You must have been warned against letting the golden hours slip by. Yes, but some of them are golden only because we let them slip by. -James M. Barrie, novelist and playwright (1860-1937)

The Clock Tower, Photographed by Karen Chia

Last Sunday afternoon, several old classmates and I met at our alma mater, a mission girl’s school on a hill in the middle of downtown. The school had moved somewhere else about a decade ago, but the buildings, some of them at least 80 years old, remained untouched when the campus was converted into an enclave of studios, cafes, ateliers, even an arthouse cinema.

Things never stay the same, and the land has been slated for redevelopment under the city’s master plan. Come next year, nothing we remember will be left standing, save a building or two. This is much worse, better to get rid of the whole thing than let one or two buildings stand in sad solitude, like debris the tide has left behind. Nobody wants to remember bits of their past this way.

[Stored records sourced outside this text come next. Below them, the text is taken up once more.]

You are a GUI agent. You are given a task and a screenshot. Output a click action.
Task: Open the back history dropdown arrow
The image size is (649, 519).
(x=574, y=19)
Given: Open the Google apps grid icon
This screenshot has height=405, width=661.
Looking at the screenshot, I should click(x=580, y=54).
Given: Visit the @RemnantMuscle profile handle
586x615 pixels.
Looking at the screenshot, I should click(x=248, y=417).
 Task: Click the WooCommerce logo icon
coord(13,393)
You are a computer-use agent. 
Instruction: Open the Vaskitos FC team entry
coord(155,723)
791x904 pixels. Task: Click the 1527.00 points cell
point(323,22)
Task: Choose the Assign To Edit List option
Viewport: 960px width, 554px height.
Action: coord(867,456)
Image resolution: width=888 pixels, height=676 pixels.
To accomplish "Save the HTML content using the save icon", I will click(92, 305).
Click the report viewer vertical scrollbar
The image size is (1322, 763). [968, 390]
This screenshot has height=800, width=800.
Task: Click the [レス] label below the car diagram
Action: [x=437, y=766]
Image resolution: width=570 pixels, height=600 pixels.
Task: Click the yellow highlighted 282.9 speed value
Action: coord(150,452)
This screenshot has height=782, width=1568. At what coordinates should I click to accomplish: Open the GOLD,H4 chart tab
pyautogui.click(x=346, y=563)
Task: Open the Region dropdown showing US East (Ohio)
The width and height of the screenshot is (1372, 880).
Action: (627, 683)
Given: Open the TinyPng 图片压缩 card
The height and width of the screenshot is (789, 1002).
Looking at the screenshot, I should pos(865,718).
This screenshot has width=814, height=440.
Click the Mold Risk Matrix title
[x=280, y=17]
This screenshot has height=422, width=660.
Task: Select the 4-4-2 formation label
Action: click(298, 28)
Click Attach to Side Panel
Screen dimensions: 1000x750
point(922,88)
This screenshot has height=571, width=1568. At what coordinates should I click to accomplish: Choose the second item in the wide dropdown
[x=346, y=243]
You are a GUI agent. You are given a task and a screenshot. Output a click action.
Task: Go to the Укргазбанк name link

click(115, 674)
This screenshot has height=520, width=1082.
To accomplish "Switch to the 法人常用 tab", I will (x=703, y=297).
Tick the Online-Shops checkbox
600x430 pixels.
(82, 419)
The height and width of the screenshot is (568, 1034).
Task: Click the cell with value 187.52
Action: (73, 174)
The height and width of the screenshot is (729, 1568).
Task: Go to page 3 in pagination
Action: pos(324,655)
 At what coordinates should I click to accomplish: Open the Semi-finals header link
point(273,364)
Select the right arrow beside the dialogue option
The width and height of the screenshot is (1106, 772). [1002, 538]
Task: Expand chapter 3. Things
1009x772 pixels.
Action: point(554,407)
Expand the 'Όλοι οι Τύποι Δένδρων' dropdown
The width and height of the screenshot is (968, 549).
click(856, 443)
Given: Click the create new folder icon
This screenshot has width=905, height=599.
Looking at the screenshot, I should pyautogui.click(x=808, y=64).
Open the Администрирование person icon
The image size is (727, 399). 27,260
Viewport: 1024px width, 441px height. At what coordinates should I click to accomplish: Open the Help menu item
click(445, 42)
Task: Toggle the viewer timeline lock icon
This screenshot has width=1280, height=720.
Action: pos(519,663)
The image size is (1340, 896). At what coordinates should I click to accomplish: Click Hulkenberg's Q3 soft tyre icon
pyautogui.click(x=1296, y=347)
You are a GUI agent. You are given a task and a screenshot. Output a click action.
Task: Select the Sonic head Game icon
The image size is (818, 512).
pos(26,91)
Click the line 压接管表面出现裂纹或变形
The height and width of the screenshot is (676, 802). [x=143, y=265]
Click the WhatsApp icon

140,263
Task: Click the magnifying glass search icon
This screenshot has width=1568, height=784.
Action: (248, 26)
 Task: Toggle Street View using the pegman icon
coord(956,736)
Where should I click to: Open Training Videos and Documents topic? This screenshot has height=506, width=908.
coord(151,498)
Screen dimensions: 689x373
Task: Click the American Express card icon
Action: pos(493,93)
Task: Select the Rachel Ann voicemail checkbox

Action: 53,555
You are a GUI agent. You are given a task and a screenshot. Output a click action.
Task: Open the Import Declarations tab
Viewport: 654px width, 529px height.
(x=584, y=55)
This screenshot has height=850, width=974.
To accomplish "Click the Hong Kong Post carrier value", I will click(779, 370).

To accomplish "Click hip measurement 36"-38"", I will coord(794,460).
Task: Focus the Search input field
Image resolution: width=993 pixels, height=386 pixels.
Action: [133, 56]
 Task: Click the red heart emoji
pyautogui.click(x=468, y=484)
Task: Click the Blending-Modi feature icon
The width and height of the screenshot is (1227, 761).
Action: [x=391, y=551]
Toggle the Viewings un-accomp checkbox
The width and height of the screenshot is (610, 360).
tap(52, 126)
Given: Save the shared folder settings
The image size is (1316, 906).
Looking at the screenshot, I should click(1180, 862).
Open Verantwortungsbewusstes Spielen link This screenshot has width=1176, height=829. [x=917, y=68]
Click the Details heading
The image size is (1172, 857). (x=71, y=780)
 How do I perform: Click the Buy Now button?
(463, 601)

Some of the girls, especially those who remembered me as an unsociable and insecure teen, didn’t expect to see something quite the opposite when we met again.

Back then, things were falling apart in slow motion on the home front, and it was all I could do to be as normal as I could in school, but unfortunately, I didn’t have the strength or whatever it took to extend myself beyond my immediate circle of friends. I hardly spoke to or made eye contact with the girls from other classes. I was a sullen knot of insecurity, walking around with an air of suspicion and desperation.

It’s all much better now, but how would they know that?

I came up to them yesterday afternoon, asking about their lives, their jobs, and they seemed uncomfortable, because what they remember of me as a withdrawn angsty teen is forever etched in youthful (thus eternal) memory and this woman, smiling and a little more pulled-together, they can’t put a finger on.

As we lingered in our form room, now just an empty room with whitewashed walls, we wondered why we never took any pictures of our lives cloistered together all those endless days and months, which I now know are the forever years. It seemed almost three decades too late.

A classmate, one whom I was quite close to then, smiled and put it this way, “We didn’t take any pictures because all we wanted to do was to get out of here.”

So we let them slip by, these golden hours.


2 Responses »

  1. This comes across so honestly and clearly – so lacking in vanity. What a phrase – ‘sullen knot of insecurity’. Just to say I’ve really enjoyed reading this & feel I’ve learned something.

  2. Thank you, ludd49, for reading and your kind comments. The ‘sullen knot’ phrase was inspired, I think, by one of my favourite American writers, William Maxwell (1908 – 2000).